**Exercise description**
Please copy the lines below that begin at the line containing "Given: Click the Creator analysis button" and end after the line containing "Looking at the", changing "Creator analysis" to "Creator insights" and leaving everything else the same. Don't include the pictures.

**Data provided**

*****

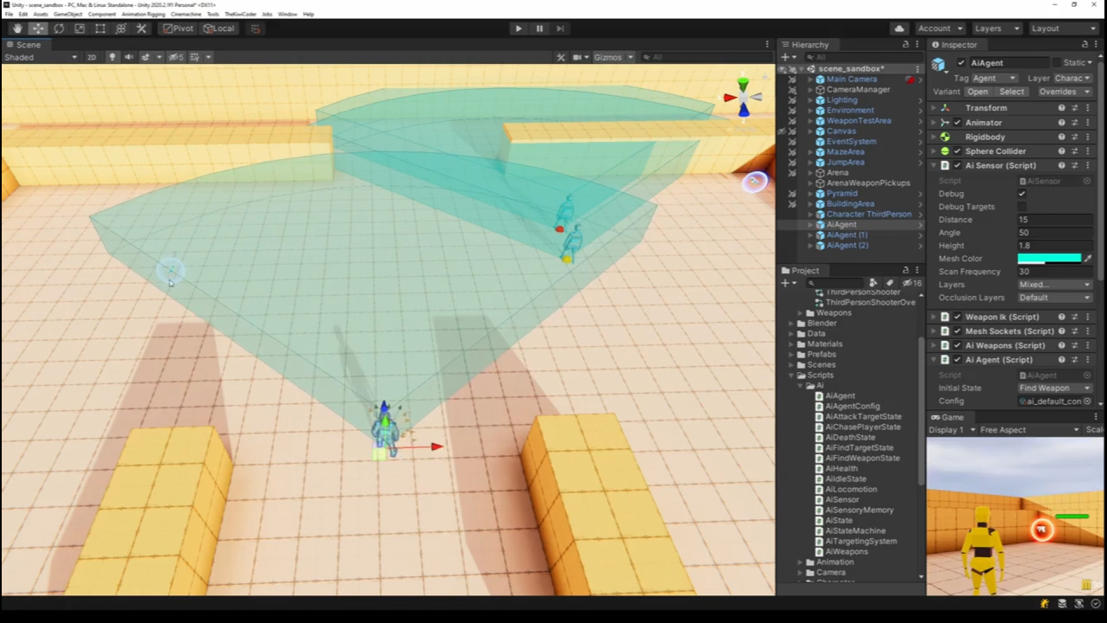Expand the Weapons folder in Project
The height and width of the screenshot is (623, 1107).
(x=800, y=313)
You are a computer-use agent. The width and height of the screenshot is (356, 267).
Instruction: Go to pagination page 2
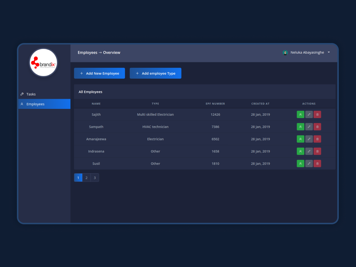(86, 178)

*****

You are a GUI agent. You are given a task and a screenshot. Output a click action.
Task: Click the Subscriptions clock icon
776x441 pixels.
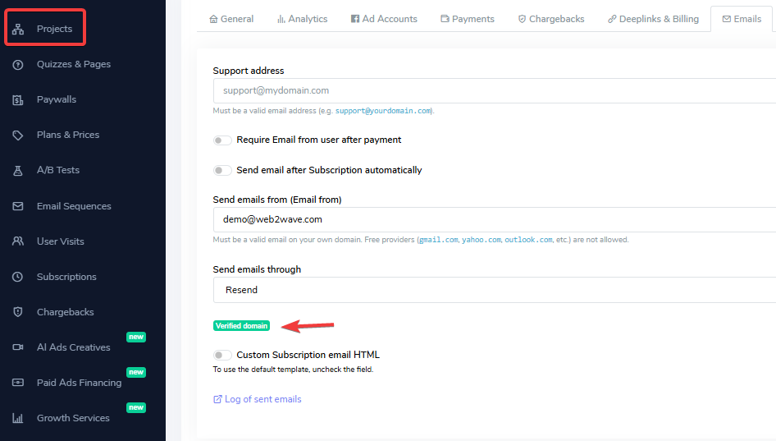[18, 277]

*****

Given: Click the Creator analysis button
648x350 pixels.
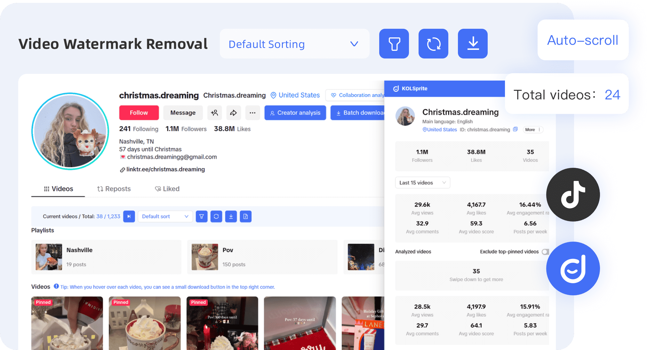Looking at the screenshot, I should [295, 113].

*****

**Written reply**
Given: Click the Creator insights button
648x350 pixels.
Looking at the screenshot, I should [295, 113].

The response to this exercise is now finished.